Thailand Turns Its Attention to Stablecoins as USDT Trading Raises Grey Money Concerns
Thailand’s central bank is monitoring USDT trading after flagging foreign-linked activity and potential grey money risks.
Thailand’s central bank is tightening its focus on stablecoin activity, signaling a broader shift in how authorities view the role of digital dollars in cross-border financial flows. According to local reporting, the Bank of Thailand has begun actively monitoring trades involving Tether’s USDT after identifying what it described as significant “grey money” risks tied to foreign-linked activity on domestic crypto platforms.
Governor Vitai Ratanakorn said that roughly 40 percent of USDT sellers operating on Thai exchanges are foreigners who “should not be trading” in the country, placing stablecoin transactions alongside cash movements, gold trading, and e-wallet flows under enhanced scrutiny. While Thailand’s crypto market remains relatively small in absolute terms, officials appear increasingly concerned about how stablecoins can be used to move value outside traditional oversight frameworks.
Daily trading volumes in Thailand’s crypto market average around 2.8 billion baht, far below the 10 to 15 billion baht typically seen in the country’s foreign exchange market. Yet central bank officials have emphasized that size alone does not determine risk. Stablecoins, they argue, can function as efficient conduits for unreported or lightly monitored capital flows, particularly when tied to offshore participants.
“We will no longer limit ourselves to just analysis,” Vitai said, according to the report. “We will extend our hand to lead in solving structural problems. If these issues are not addressed, they will eventually impact macroeconomic stability in the long term.” The statement reflects a more assertive posture from the central bank, framing stablecoin oversight as a matter of long-term financial stability rather than niche market supervision.
The move follows a January 9 directive from Prime Minister Anutin Charnvirakul ordering tighter controls across gold trading and digital assets. The initiative includes stricter reporting standards and stronger enforcement of wallet identification rules, and is being coordinated across multiple agencies, including the central bank and the Revenue Department. Together, the measures aim to improve visibility into large or unusual financial movements that may fall outside conventional banking channels.
Thailand’s action comes at a time when stablecoins are expanding rapidly on a global scale. Total stablecoin supply now exceeds $290 billion, with USDT alone accounting for roughly two-thirds of the market. That growth has coincided with increasing regulatory unease, particularly as stablecoins become embedded in informal economies, remittances, and, in some cases, sanctioned or high-risk jurisdictions.
Data from blockchain analytics firms has added to those concerns. Stablecoins reportedly accounted for the majority of illicit cryptocurrency transaction volume in 2025, underscoring how dollar-pegged tokens can be both efficient payment tools and attractive vehicles for financial misconduct. While illicit crypto volumes have fluctuated, regulators increasingly view stablecoins as a focal point for enforcement.
Tether has sought to position itself as a cooperative actor amid this scrutiny.

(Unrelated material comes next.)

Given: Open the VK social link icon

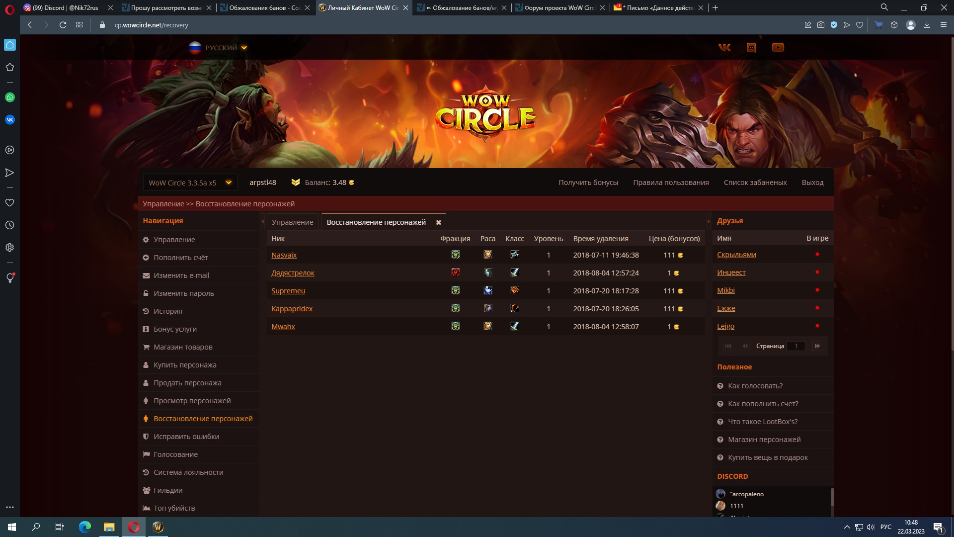Looking at the screenshot, I should 724,48.
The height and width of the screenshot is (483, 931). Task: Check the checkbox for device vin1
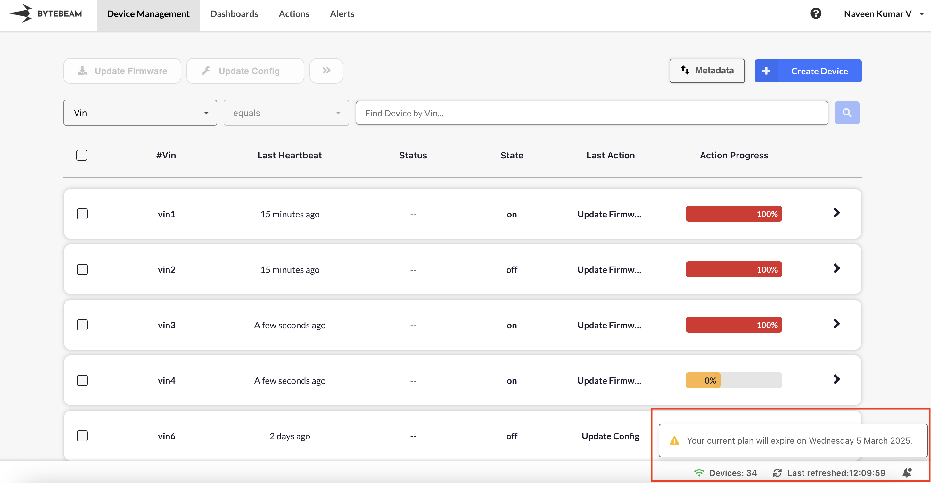82,214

The company has said it adopted a proactive wallet-freezing policy in late 2023 aligned with U.S. sanctions lists and has blocked billions of dollars in USDT at the request of law enforcement agencies worldwide. Earlier this month, it froze more than $180 million linked to Tron-based addresses flagged for suspicious activity.
Despite these efforts, USDT remains controversial, particularly in emerging and sanctioned economies where it has become deeply embedded in everyday commerce. For Thai authorities, the concern is less about the technology itself and more about control. As stablecoins blur the lines between domestic and cross-border finance, the Bank of Thailand’s response suggests regulators are no longer willing to treat them as peripheral to the monetary system.